* Work to complete *
Copy everything from the line that contains "Open Historial folder" down to the line that contains "Select the Chest" in the entries below, keeping each of those lines identical.

* Task input *
┄┄┄┄┄┄
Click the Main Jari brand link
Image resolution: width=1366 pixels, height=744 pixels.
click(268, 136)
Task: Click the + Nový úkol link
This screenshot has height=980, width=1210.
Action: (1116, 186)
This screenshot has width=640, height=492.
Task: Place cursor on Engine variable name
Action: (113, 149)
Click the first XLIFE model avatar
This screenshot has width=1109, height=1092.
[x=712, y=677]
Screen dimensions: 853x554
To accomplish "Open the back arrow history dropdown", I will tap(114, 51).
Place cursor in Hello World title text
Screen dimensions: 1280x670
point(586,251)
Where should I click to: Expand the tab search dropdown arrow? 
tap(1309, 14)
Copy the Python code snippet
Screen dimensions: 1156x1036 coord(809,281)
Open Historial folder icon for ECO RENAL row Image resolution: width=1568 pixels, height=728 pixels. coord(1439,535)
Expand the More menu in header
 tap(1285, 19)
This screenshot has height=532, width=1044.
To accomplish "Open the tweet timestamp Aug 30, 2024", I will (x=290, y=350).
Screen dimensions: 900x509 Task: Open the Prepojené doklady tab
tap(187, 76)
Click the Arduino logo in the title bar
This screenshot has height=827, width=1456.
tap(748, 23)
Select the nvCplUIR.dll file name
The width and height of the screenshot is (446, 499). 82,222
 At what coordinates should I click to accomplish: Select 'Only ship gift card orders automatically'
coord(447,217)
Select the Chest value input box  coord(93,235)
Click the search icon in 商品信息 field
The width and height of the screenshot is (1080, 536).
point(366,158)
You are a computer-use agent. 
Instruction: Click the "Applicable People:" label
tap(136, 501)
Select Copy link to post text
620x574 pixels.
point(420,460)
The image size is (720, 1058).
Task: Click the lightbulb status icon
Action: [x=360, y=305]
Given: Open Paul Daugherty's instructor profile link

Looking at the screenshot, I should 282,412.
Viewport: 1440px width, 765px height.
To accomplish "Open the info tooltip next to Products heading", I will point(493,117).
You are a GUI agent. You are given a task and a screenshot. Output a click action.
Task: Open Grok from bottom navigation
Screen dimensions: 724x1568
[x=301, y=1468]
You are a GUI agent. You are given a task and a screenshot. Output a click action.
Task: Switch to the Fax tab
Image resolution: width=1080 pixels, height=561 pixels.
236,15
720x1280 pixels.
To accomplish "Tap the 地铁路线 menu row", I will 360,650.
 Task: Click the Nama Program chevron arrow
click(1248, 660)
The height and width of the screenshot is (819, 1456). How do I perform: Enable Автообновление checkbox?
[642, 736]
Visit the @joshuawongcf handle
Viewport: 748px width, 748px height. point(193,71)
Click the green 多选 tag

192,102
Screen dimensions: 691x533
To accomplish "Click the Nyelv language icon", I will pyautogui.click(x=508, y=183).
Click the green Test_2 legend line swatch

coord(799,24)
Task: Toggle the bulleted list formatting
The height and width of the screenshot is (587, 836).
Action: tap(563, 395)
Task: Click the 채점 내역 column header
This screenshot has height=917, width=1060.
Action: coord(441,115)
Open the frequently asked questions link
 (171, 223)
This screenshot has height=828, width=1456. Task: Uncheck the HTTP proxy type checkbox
┄┄┄┄┄┄
* Exercise answer *
Open Historial folder icon for ECO RENAL row Image resolution: width=1568 pixels, height=728 pixels. coord(1439,535)
Expand the More menu in header
 tap(1285, 19)
This screenshot has height=532, width=1044.
To accomplish "Open the tweet timestamp Aug 30, 2024", I will (x=290, y=350).
Screen dimensions: 900x509 Task: Open the Prepojené doklady tab
tap(187, 76)
Click the Arduino logo in the title bar
This screenshot has height=827, width=1456.
tap(748, 23)
Select the nvCplUIR.dll file name
The width and height of the screenshot is (446, 499). 82,222
 At what coordinates should I click to accomplish: Select 'Only ship gift card orders automatically'
coord(447,217)
Select the Chest value input box  coord(93,235)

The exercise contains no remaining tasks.